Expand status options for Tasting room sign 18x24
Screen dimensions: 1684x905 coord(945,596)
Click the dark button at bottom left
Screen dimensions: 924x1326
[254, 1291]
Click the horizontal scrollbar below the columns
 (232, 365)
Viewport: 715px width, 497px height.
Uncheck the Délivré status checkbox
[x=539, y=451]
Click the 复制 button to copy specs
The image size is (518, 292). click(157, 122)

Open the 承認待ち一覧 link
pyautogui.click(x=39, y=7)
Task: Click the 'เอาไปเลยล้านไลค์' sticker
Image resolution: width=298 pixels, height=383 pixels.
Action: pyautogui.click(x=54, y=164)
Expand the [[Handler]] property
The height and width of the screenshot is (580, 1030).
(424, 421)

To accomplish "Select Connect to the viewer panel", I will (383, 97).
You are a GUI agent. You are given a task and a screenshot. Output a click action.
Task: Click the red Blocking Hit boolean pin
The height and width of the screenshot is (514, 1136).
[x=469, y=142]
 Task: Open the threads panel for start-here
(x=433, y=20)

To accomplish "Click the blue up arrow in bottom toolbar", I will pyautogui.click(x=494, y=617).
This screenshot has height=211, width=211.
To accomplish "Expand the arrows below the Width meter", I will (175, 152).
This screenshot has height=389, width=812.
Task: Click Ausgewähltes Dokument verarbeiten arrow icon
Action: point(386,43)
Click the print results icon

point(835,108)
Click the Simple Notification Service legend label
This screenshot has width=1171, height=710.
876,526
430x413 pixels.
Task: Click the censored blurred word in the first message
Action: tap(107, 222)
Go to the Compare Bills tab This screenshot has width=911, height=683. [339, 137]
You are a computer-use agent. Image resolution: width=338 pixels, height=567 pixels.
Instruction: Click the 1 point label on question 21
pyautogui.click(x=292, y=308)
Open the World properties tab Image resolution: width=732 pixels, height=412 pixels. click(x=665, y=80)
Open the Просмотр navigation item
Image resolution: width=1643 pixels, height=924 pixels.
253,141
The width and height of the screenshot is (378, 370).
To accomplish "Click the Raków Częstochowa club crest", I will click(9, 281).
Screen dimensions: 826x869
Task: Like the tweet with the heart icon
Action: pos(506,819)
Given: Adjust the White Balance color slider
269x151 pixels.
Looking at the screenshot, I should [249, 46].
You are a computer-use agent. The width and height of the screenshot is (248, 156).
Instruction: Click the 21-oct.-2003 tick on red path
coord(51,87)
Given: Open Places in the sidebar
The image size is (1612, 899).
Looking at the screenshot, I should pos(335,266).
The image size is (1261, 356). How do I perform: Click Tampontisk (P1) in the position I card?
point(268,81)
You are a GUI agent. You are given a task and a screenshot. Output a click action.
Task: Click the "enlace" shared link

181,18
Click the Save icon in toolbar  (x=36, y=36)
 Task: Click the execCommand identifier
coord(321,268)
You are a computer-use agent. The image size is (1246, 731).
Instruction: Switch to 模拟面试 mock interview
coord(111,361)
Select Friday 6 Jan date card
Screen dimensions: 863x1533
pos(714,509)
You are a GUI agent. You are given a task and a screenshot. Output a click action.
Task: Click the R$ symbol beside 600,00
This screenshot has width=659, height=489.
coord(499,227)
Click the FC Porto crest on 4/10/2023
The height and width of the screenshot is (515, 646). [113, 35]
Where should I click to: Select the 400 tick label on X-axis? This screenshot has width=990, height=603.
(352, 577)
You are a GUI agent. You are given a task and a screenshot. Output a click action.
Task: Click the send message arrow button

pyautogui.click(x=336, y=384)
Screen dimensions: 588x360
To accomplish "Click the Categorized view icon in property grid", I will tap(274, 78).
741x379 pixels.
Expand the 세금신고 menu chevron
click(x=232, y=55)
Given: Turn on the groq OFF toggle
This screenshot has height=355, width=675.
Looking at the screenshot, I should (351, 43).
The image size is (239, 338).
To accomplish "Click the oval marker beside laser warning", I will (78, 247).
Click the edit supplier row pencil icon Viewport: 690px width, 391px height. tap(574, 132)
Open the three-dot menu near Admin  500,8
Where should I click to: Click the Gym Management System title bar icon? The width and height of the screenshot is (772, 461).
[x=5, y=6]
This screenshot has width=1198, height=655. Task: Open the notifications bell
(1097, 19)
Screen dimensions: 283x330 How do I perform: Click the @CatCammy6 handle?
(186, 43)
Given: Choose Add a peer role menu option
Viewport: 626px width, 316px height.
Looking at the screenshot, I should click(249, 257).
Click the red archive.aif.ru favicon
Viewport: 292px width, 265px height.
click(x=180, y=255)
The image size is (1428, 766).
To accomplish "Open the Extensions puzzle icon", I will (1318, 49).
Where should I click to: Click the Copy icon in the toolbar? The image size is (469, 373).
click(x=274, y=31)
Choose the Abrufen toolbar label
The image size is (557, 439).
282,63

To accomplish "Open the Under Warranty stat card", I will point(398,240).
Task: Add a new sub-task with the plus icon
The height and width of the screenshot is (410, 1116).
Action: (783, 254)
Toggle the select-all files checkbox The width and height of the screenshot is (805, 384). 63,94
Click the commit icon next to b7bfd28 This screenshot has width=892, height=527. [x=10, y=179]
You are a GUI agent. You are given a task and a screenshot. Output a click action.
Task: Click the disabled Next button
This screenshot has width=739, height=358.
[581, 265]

### [INSTRUCTION]
Lay out the listing from the line with "Click the print results icon" up to and including the line with "Go to the Compare" as a numbered list, leaving out any blank lines.

### [EXERCISE RESPONSE]
1. Click the print results icon
2. point(835,108)
3. Click the Simple Notification Service legend label
4. This screenshot has width=1171, height=710.
5. 876,526
6. 430x413 pixels.
7. Task: Click the censored blurred word in the first message
8. Action: tap(107, 222)
9. Go to the Compare Bills tab This screenshot has width=911, height=683. [339, 137]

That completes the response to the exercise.